Enter the following command to open the file in Nano:
nano Main.javaSpend some time looking at the code and tracing the flow of execution. You're looking for an attack surface and corresponding attack vector. In other words, how can an attacker's input reach the shell command?
Exit the text editor. Run the program again in the same way as Run the Program. Enter a hostname that, when inserted into the shell interpreter arguments, will result in a second command being run.
Once you manage to see the output of your second command, it's time to fix the vulnerability!
Let's go back to our text editor and open Main.java
(see Inspect the Program Code).
This time, we're going to make some changes.
The vulnerability in this example comes from the shell interpreter's
ability to execute multiple programs. Instead of executing a shell
command (e.g., /bin/sh), execute the intended program
directly.
Once you have a potential fix implemented, save and exit the file
(e.g., in Vim, press esc then type :wq).
Now recompile and run the program as we did in Compile the Program and Run the
Program.
Try your exploit again.
Make sure to test both good and bad inputs,
so that we know the exploit is no longer possible and
the program still works as intended.
Repeat the process of changing the program, compiling, and testing until you are convinced that the vulnerability is mitigated and the original program intent remains functional.

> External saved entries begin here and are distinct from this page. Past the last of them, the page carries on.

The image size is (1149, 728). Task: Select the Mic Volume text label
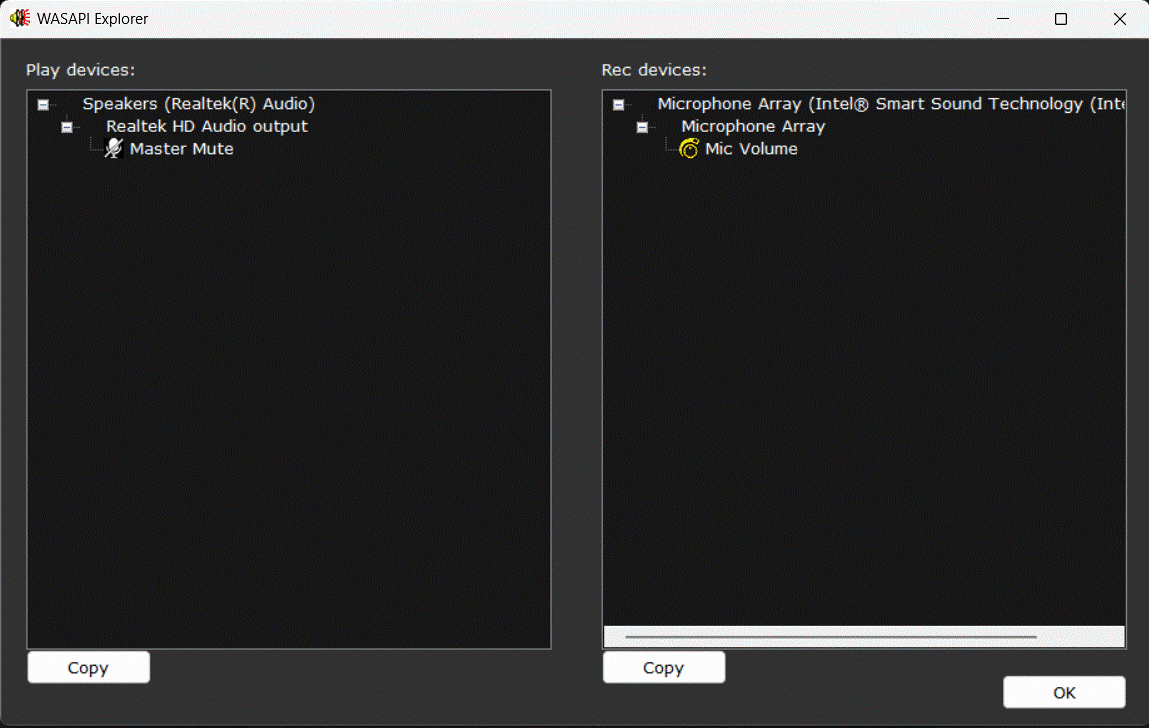[x=751, y=149]
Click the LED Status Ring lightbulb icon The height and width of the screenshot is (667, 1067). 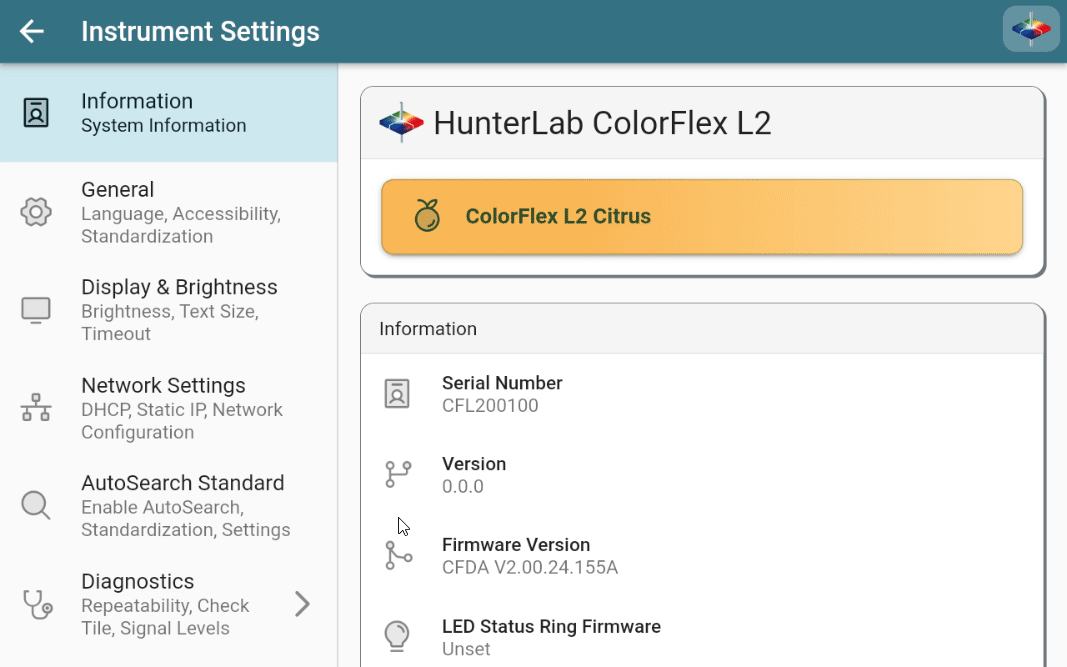(397, 636)
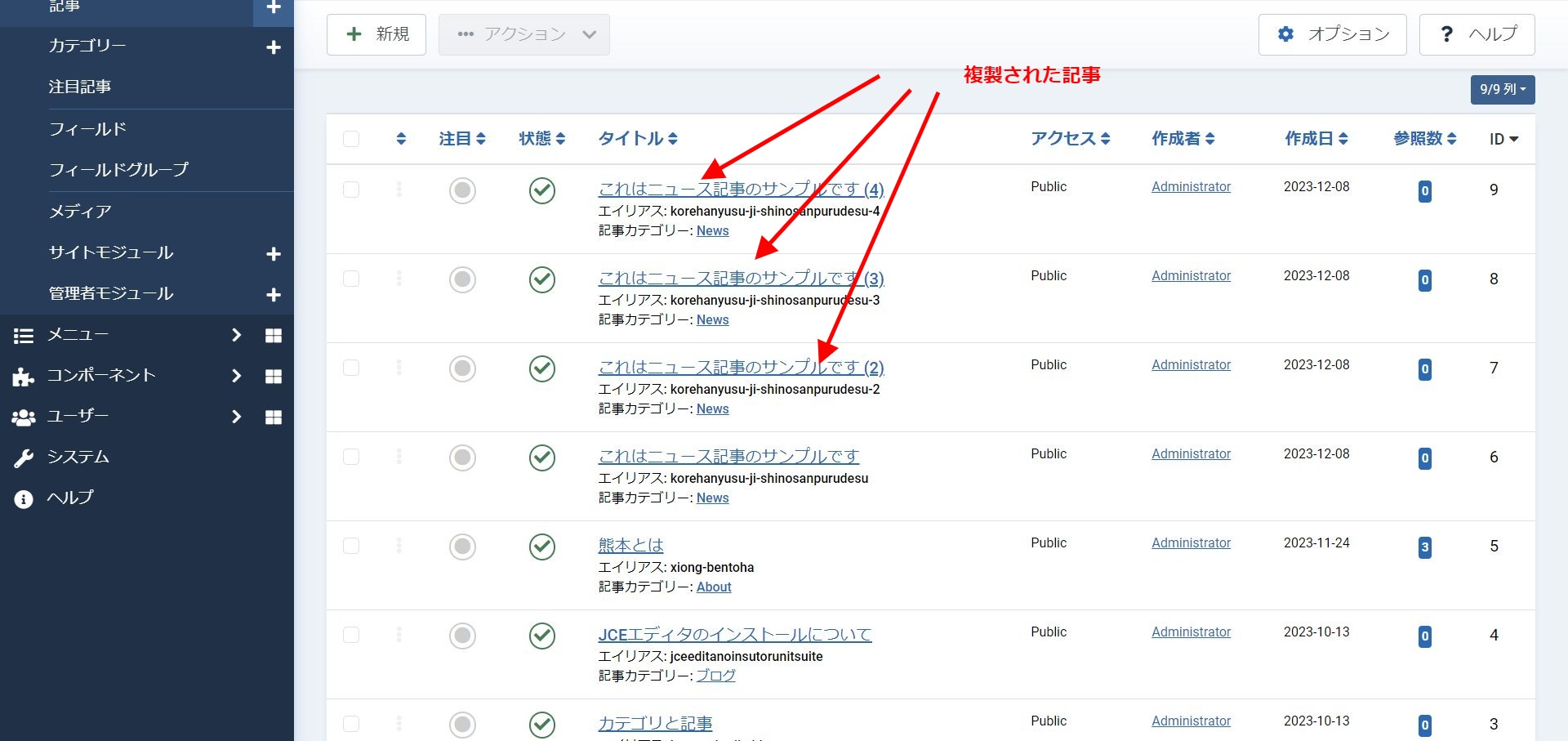Click the plus icon beside カテゴリー
The width and height of the screenshot is (1568, 741).
tap(274, 47)
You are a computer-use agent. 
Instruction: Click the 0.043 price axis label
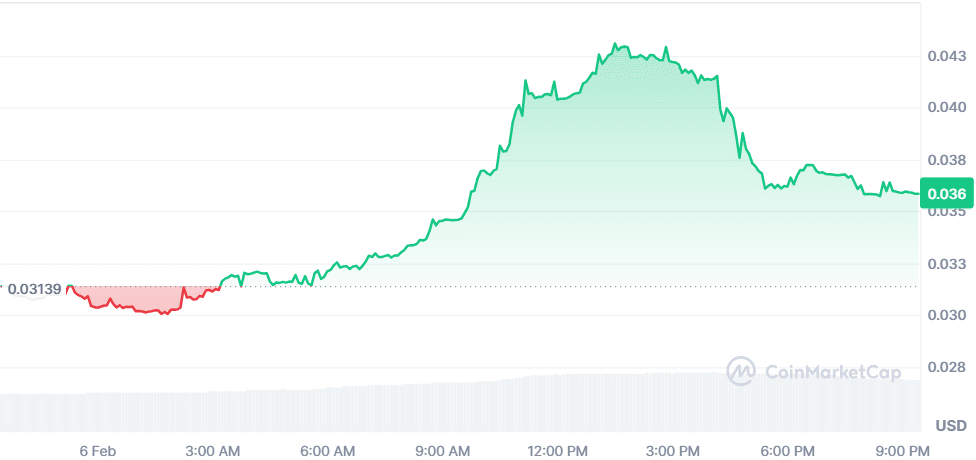(x=945, y=56)
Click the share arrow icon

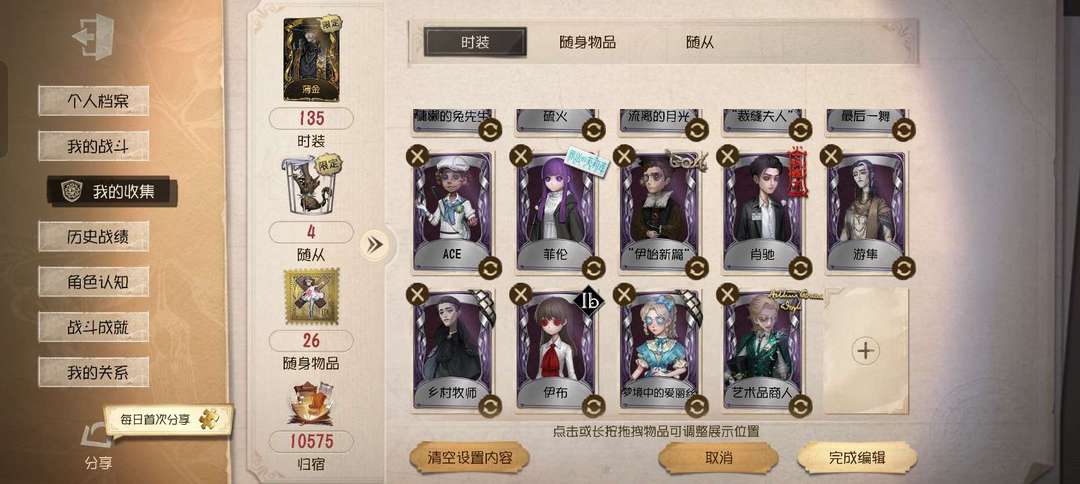tap(96, 436)
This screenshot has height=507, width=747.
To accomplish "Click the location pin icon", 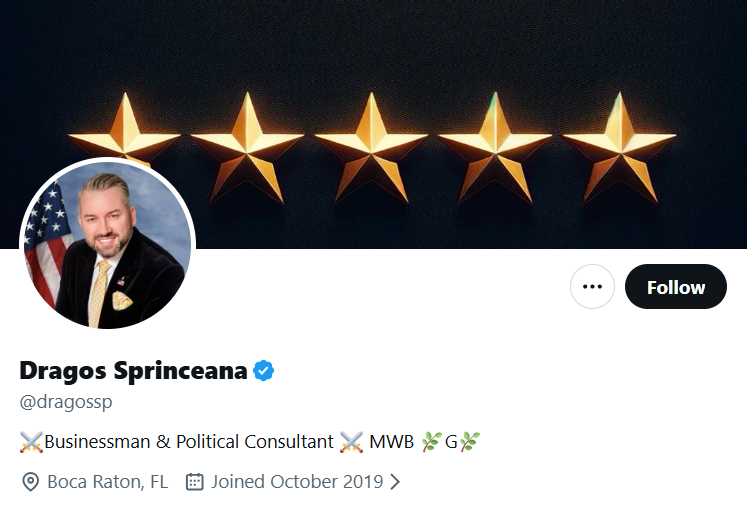I will click(31, 482).
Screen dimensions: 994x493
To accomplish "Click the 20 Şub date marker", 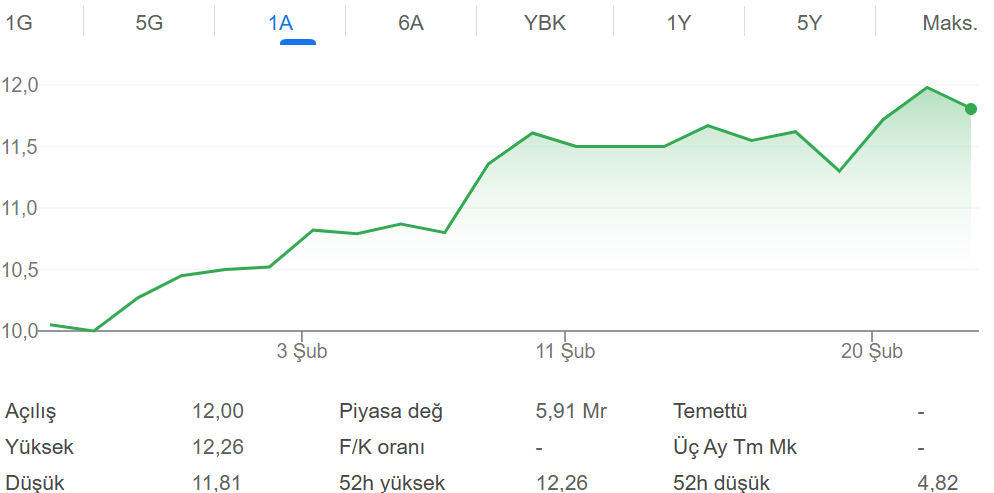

Now we'll improve our solution by using an internal API.
This will remove the possibility of bad input to the
nslookup command causing unexpected behavior.
Look at java.net.InetAddress in the
JDK
documentation for domain name lookup APIs.
Use the documentation to create a new method that replaces
rDomainName() and generates the appropriate output using
java.net.InetAddress.
Repeat the process of changing the program, compiling, and testing until you are convinced that the vulnerability is mitigated and the original program intent remains functional. This time, you should find that the program will not be easily broken!